Our sponsorship deals with Emirates and Nike are fucked because they were front-loaded to provide funds for the stadium construction, and we're now at the back-end of it. Peter I-don't -renegotiate-crappily-thought-out-long-term-sponsorship-deals-Hill-Wood ain't going to renegotiate because well, the Arsenal don't do things like run a business as a business and not as an old boys' club.

And what about being 30 million a year better off now that we've a new stadium? Well, we're fucked. Player payments have increased 50% in four years, meaning that a lot of that extra revenue is swallowed up by Adebayor's bling. To put it another way, we've got 54 crap players in the squad now compared to 61 awesome ones four years ago, and we're paying them 50% more. Even though we're saving 5 million a year by loaning out some of our youngsters, that's a fucked up wage structure.

Nigel does have some encouraging news, though.

Arsenal can still a sustainable enterprise, but only if there's a full stadium. Nigel estimates that it takes a 55,000 crowd to break even. Which means we're all going to have to tighten our belts and buy those grossly inflated football tickets, if we want our glorious Board to continue swimming in champagne and bathing in caviar.

I'm trying to be positive. I want us to draw Barcelona in the quarter-finals because I genuinely think we can beat them. We're going to thump Newcastle 3-1 on Saturday, and Song's going to be man of the match again. And we're going to dump Chelsea out of the FA Cup and make Terry cry like a little girl.

We love the Arsenal, we do!


Anonymous said...

Mate, the guy from Arsenal SPOT has been using my login details.
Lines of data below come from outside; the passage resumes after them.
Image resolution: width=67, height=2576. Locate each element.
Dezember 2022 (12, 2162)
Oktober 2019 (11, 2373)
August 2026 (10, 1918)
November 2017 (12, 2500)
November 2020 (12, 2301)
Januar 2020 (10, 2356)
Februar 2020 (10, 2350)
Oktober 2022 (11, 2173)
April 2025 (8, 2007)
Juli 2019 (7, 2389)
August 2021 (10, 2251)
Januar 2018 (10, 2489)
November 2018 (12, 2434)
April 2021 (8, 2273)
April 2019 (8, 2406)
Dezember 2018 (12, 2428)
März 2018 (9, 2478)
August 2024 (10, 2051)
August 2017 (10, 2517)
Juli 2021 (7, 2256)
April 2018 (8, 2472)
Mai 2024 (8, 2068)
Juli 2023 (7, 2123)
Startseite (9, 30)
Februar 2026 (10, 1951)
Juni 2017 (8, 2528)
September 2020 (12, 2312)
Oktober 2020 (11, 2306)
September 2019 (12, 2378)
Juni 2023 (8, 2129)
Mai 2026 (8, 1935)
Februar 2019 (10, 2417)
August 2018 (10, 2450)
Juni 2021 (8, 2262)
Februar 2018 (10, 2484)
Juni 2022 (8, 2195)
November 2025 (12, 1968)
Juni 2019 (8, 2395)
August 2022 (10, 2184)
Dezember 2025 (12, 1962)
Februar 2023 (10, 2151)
That's why there are load of abusive comments on there.

Anyway, keep up the good work.

Anonymous said...

weg you slag. I thought you being positive these days. quite interesting though.


Patt said...

Nice one weg. Love the new look. Keep up the good work fella.

Connolly's agent said...

Thanks fellas. Didn't know that, goonerchris. I was wondering where the aggro was coming from.